--- Start ---

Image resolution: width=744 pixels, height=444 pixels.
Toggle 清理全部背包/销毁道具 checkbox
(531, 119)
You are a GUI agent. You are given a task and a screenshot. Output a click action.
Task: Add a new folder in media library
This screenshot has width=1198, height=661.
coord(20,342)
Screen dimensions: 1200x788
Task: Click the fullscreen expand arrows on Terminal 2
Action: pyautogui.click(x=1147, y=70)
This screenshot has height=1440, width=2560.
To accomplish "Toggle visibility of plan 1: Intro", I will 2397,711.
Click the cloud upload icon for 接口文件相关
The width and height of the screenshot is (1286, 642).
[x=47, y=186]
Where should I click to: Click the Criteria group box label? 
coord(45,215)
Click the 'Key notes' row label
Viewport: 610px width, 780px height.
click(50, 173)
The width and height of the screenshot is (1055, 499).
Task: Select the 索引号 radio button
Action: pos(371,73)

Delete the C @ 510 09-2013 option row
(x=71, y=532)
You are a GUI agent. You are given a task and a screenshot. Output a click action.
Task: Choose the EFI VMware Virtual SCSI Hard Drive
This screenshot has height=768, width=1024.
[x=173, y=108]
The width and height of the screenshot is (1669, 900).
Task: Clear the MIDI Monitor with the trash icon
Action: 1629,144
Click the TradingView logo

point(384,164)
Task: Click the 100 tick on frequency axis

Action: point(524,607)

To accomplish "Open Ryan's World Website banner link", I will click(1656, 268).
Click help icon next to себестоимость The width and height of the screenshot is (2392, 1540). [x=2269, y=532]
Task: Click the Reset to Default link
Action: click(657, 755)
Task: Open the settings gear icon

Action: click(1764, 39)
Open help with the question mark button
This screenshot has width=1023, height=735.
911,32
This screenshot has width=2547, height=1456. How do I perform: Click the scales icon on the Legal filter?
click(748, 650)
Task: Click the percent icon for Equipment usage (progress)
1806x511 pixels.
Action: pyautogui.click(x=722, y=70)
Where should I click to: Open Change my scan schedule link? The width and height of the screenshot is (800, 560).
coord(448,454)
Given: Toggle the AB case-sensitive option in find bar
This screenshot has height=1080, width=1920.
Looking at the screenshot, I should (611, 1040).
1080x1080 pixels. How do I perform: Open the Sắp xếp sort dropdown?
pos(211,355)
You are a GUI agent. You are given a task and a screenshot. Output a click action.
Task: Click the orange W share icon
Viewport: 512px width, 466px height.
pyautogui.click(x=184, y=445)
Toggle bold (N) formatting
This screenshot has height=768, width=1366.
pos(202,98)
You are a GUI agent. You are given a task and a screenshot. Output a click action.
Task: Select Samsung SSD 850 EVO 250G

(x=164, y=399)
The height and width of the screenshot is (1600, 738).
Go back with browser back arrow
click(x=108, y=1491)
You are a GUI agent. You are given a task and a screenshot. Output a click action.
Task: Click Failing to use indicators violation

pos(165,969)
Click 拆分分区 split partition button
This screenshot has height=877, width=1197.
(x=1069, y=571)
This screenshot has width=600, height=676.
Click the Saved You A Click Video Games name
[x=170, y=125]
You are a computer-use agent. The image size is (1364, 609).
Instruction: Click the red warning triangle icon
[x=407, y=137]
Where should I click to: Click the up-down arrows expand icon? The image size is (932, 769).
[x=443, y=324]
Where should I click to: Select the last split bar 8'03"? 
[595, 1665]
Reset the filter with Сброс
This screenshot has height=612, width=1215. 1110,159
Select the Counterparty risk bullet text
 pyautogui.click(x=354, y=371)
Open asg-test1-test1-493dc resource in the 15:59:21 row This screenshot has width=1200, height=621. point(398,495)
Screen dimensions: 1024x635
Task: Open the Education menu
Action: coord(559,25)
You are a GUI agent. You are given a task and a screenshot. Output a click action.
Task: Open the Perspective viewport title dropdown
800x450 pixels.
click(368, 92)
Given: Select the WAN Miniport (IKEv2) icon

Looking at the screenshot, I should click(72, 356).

--- End ---

**Your objective**
Reproduce the rows above without any changes, from the line with "This screenshot has width=2547, height=1456." up to and including the line with "Action: pyautogui.click(x=722, y=70)".

**Task output**
This screenshot has width=2547, height=1456. How do I perform: Click the scales icon on the Legal filter?
click(748, 650)
Task: Click the percent icon for Equipment usage (progress)
1806x511 pixels.
Action: pyautogui.click(x=722, y=70)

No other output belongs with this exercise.